PROBLEM TO WORK ON
Leave out the pictures, then return the records word for word.

SOURCE DATA
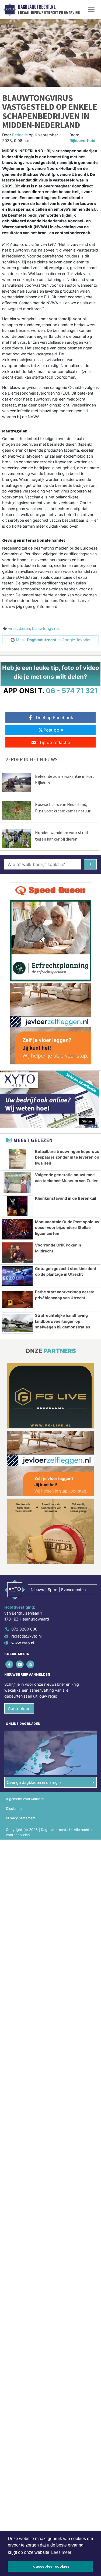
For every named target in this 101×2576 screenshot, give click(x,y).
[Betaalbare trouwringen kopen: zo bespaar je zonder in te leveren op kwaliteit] (17, 1159)
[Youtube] (20, 1664)
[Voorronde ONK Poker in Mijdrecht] (17, 1252)
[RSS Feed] (30, 1664)
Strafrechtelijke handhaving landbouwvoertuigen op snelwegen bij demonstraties (62, 1321)
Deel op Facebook (54, 717)
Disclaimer (14, 1809)
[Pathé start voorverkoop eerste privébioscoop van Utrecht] (17, 1299)
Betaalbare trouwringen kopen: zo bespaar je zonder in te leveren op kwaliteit (67, 1157)
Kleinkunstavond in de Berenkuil (65, 1198)
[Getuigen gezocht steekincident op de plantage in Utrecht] (17, 1276)
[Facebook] (9, 1664)
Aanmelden (19, 1708)
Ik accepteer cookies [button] (50, 2566)
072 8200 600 (24, 1629)
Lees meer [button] (61, 2552)
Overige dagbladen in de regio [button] (34, 1782)
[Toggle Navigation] (91, 9)
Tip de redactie (54, 742)
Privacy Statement (21, 1818)
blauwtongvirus (46, 628)
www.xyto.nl (22, 1643)
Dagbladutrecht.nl (36, 7)
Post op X (53, 730)
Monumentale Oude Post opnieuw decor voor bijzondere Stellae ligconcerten (67, 1227)
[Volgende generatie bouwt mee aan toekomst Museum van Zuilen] (17, 1182)
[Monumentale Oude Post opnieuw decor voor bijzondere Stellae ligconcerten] (17, 1229)
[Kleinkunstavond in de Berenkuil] (17, 1205)
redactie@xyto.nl (26, 1636)
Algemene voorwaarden (25, 1799)
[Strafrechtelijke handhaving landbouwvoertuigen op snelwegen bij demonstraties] (17, 1323)
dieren (24, 628)
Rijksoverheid (82, 140)
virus (12, 628)
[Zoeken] (90, 864)
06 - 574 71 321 (72, 690)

EXERCISE ANSWER
For every named target in this 101×2576 screenshot, give click(x,y).
[Betaalbare trouwringen kopen: zo bespaar je zonder in te leveren op kwaliteit] (17, 1159)
[Youtube] (20, 1664)
[Voorronde ONK Poker in Mijdrecht] (17, 1252)
[RSS Feed] (30, 1664)
Strafrechtelijke handhaving landbouwvoertuigen op snelwegen bij demonstraties (62, 1321)
Deel op Facebook (54, 717)
Disclaimer (14, 1809)
[Pathé start voorverkoop eerste privébioscoop van Utrecht] (17, 1299)
Betaalbare trouwringen kopen: zo bespaar je zonder in te leveren op kwaliteit (67, 1157)
Kleinkunstavond in de Berenkuil (65, 1198)
[Getuigen gezocht steekincident op de plantage in Utrecht] (17, 1276)
[Facebook] (9, 1664)
Aanmelden (19, 1708)
Ik accepteer cookies [button] (50, 2566)
072 8200 600 (24, 1629)
Lees meer [button] (61, 2552)
Overige dagbladen in de regio [button] (34, 1782)
[Toggle Navigation] (91, 9)
Tip de redactie (54, 742)
Privacy Statement (21, 1818)
blauwtongvirus (46, 628)
www.xyto.nl (22, 1643)
Dagbladutrecht.nl (36, 7)
Post op X (53, 730)
Monumentale Oude Post opnieuw decor voor bijzondere Stellae ligconcerten (67, 1227)
[Volgende generatie bouwt mee aan toekomst Museum van Zuilen] (17, 1182)
[Monumentale Oude Post opnieuw decor voor bijzondere Stellae ligconcerten] (17, 1229)
[Kleinkunstavond in de Berenkuil] (17, 1205)
redactie@xyto.nl (26, 1636)
Algemene voorwaarden (25, 1799)
[Strafrechtelijke handhaving landbouwvoertuigen op snelwegen bij demonstraties] (17, 1323)
dieren (24, 628)
Rijksoverheid (82, 140)
virus (12, 628)
[Zoeken] (90, 864)
06 - 574 71 321 (72, 690)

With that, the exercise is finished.